■ Set exercise
Print the material from the line containing "You are a computer-use" through the line containing "click(402, 299)", including both of those lines and copying each one unchanged. Leave the pictures out.

■ Provided records

■ ■ ■ ■ ■

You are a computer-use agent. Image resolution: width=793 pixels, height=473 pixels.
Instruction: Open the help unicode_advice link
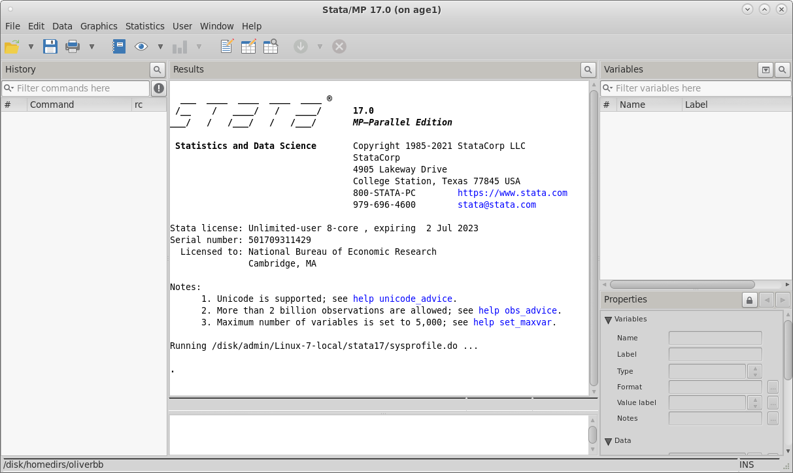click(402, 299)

■ ■ ■ ■ ■

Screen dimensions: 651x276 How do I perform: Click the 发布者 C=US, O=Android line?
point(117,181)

■ ■ ■ ■ ■

■ The result
You are a computer-use agent. Image resolution: width=793 pixels, height=473 pixels.
Instruction: Open the help unicode_advice link
click(402, 299)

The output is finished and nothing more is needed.